TASK GOAL: A verbatim copy of each record is required.
SUPPLIED RECORDS Block Start
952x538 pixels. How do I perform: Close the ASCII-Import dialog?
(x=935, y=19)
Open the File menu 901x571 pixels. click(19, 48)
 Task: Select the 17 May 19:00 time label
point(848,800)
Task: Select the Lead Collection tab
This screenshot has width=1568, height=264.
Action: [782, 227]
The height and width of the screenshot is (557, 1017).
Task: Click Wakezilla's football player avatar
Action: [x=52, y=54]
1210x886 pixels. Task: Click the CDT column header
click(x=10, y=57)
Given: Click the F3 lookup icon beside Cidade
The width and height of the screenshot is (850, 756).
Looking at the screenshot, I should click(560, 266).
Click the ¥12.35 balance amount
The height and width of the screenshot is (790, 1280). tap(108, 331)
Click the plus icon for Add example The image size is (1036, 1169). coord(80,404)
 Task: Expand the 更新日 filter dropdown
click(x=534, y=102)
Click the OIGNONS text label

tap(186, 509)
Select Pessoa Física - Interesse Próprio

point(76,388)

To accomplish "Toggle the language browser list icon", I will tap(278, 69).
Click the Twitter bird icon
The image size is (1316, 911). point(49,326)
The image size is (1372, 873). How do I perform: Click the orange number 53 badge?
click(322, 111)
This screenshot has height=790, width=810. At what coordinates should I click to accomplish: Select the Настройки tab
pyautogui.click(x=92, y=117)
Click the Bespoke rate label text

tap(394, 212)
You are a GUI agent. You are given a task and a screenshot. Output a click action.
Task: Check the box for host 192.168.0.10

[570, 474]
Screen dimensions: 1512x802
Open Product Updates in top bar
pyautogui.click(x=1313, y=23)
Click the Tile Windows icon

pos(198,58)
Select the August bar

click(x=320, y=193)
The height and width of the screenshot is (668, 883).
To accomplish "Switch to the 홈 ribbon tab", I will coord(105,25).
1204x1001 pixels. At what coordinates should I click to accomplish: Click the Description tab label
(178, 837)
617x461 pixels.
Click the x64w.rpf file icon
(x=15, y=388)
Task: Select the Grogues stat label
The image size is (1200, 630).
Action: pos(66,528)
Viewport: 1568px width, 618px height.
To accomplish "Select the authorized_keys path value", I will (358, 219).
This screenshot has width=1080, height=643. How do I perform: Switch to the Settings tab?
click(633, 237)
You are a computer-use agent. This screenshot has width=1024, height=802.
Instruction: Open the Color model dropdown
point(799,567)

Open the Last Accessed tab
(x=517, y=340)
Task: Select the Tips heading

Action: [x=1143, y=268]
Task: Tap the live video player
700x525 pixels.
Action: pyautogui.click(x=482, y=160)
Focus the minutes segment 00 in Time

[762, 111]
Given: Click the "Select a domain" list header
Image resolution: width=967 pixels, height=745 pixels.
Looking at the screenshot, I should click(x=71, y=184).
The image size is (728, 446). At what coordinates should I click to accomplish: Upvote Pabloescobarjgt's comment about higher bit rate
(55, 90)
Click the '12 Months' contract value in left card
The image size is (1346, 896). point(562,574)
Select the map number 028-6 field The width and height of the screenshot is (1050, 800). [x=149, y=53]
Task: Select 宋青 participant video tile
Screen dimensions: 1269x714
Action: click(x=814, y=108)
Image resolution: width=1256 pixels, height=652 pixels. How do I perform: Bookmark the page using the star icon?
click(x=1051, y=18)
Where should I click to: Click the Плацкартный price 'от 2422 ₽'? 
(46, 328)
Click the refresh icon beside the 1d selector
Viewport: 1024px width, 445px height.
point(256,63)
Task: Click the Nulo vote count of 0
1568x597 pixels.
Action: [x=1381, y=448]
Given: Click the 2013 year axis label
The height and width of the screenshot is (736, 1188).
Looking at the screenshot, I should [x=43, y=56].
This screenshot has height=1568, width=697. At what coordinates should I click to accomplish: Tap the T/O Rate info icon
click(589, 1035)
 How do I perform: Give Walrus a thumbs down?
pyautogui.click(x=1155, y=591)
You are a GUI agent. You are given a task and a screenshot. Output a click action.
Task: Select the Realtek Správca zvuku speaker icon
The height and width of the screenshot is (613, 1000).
SUPPLIED RECORDS Block End
RESULT OF THIS TASK:
952x538 pixels. How do I perform: Close the ASCII-Import dialog?
(x=935, y=19)
Open the File menu 901x571 pixels. click(19, 48)
 Task: Select the 17 May 19:00 time label
point(848,800)
Task: Select the Lead Collection tab
This screenshot has width=1568, height=264.
Action: [782, 227]
The height and width of the screenshot is (557, 1017).
Task: Click Wakezilla's football player avatar
Action: [x=52, y=54]
1210x886 pixels. Task: Click the CDT column header
click(x=10, y=57)
Given: Click the F3 lookup icon beside Cidade
The width and height of the screenshot is (850, 756).
Looking at the screenshot, I should click(560, 266).
Click the ¥12.35 balance amount
The height and width of the screenshot is (790, 1280). tap(108, 331)
Click the plus icon for Add example The image size is (1036, 1169). coord(80,404)
 Task: Expand the 更新日 filter dropdown
click(x=534, y=102)
Click the OIGNONS text label

tap(186, 509)
Select Pessoa Física - Interesse Próprio

point(76,388)

To accomplish "Toggle the language browser list icon", I will tap(278, 69).
Click the Twitter bird icon
The image size is (1316, 911). point(49,326)
The image size is (1372, 873). How do I perform: Click the orange number 53 badge?
click(322, 111)
This screenshot has height=790, width=810. At what coordinates should I click to accomplish: Select the Настройки tab
pyautogui.click(x=92, y=117)
Click the Bespoke rate label text

tap(394, 212)
You are a GUI agent. You are given a task and a screenshot. Output a click action.
Task: Check the box for host 192.168.0.10

[570, 474]
Screen dimensions: 1512x802
Open Product Updates in top bar
pyautogui.click(x=1313, y=23)
Click the Tile Windows icon

pos(198,58)
Select the August bar

click(x=320, y=193)
The height and width of the screenshot is (668, 883).
To accomplish "Switch to the 홈 ribbon tab", I will coord(105,25).
1204x1001 pixels. At what coordinates should I click to accomplish: Click the Description tab label
(178, 837)
617x461 pixels.
Click the x64w.rpf file icon
(x=15, y=388)
Task: Select the Grogues stat label
The image size is (1200, 630).
Action: pos(66,528)
Viewport: 1568px width, 618px height.
To accomplish "Select the authorized_keys path value", I will (358, 219).
This screenshot has width=1080, height=643. How do I perform: Switch to the Settings tab?
click(633, 237)
You are a computer-use agent. This screenshot has width=1024, height=802.
Instruction: Open the Color model dropdown
point(799,567)

Open the Last Accessed tab
(x=517, y=340)
Task: Select the Tips heading

Action: [x=1143, y=268]
Task: Tap the live video player
700x525 pixels.
Action: pyautogui.click(x=482, y=160)
Focus the minutes segment 00 in Time

[762, 111]
Given: Click the "Select a domain" list header
Image resolution: width=967 pixels, height=745 pixels.
Looking at the screenshot, I should click(x=71, y=184).
The image size is (728, 446). At what coordinates should I click to accomplish: Upvote Pabloescobarjgt's comment about higher bit rate
(55, 90)
Click the '12 Months' contract value in left card
The image size is (1346, 896). point(562,574)
Select the map number 028-6 field The width and height of the screenshot is (1050, 800). [x=149, y=53]
Task: Select 宋青 participant video tile
Screen dimensions: 1269x714
Action: click(x=814, y=108)
Image resolution: width=1256 pixels, height=652 pixels. How do I perform: Bookmark the page using the star icon?
click(x=1051, y=18)
Where should I click to: Click the Плацкартный price 'от 2422 ₽'? 
(46, 328)
Click the refresh icon beside the 1d selector
Viewport: 1024px width, 445px height.
point(256,63)
Task: Click the Nulo vote count of 0
1568x597 pixels.
Action: [x=1381, y=448]
Given: Click the 2013 year axis label
The height and width of the screenshot is (736, 1188).
Looking at the screenshot, I should [x=43, y=56].
This screenshot has height=1568, width=697. At what coordinates should I click to accomplish: Tap the T/O Rate info icon
click(589, 1035)
 How do I perform: Give Walrus a thumbs down?
pyautogui.click(x=1155, y=591)
You are a GUI agent. You are given a task and a screenshot. Output a click action.
Task: Select the Realtek Správca zvuku speaker icon
The height and width of the screenshot is (613, 1000).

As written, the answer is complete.